TASK DETAILS> Count the lines of the data below that include the string "will", and provide nothing but the result.

- Opening Delimiter -

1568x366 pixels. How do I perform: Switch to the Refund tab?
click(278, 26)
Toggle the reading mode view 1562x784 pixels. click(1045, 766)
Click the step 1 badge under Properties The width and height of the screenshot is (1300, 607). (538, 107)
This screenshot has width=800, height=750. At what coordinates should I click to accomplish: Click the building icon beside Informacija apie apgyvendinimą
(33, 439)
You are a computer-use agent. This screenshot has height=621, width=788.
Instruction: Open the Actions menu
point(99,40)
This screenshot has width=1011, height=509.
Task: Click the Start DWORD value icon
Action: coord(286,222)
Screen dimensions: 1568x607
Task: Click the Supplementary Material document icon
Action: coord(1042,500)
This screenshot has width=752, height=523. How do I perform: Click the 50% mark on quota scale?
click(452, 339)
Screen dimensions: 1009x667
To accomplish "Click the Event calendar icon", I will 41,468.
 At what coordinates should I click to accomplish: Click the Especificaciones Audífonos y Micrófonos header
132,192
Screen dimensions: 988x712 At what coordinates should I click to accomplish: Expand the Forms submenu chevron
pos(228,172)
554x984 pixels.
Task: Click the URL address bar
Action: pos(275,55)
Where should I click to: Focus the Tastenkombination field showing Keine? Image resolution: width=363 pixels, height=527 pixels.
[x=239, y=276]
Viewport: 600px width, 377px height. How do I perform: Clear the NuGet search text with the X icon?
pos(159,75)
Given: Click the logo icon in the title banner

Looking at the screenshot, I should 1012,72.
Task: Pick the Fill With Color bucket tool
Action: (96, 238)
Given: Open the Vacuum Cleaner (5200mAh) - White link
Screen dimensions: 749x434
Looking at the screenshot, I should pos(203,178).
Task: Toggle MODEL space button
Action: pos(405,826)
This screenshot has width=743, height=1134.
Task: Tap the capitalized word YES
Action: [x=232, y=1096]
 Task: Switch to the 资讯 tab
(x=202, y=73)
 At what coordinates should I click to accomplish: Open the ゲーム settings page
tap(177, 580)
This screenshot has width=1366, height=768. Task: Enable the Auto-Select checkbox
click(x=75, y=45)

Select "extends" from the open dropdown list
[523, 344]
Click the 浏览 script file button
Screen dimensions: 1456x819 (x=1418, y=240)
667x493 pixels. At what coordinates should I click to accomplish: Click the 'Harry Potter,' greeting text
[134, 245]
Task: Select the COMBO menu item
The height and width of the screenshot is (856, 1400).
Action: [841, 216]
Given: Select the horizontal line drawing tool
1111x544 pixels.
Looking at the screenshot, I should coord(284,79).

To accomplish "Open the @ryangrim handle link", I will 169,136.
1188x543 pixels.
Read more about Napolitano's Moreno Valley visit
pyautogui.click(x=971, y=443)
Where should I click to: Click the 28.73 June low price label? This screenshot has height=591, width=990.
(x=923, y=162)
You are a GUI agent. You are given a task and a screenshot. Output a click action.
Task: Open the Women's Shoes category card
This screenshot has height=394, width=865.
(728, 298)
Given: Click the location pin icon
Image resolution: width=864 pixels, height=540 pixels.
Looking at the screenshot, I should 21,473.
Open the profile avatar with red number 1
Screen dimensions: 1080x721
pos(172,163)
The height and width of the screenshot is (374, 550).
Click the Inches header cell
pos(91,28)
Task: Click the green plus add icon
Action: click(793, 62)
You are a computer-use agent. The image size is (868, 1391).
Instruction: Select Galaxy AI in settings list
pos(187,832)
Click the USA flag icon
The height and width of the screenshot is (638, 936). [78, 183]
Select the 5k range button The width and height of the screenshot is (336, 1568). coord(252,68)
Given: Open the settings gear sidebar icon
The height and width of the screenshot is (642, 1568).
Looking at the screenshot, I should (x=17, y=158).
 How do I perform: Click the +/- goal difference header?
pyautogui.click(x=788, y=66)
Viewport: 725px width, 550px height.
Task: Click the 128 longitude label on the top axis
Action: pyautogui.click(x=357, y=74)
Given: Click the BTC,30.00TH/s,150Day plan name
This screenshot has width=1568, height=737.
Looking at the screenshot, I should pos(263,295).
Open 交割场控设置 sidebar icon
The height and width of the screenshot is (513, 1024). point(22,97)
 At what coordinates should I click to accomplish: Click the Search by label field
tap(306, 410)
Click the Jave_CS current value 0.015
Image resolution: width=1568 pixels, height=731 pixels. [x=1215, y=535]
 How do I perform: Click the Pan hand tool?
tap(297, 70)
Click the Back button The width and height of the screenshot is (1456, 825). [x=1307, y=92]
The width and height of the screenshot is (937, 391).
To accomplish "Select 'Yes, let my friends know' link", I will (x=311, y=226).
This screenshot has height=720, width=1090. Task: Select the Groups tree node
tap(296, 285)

- Closing Delimiter -

SOLUTION FOR THIS TASK> 3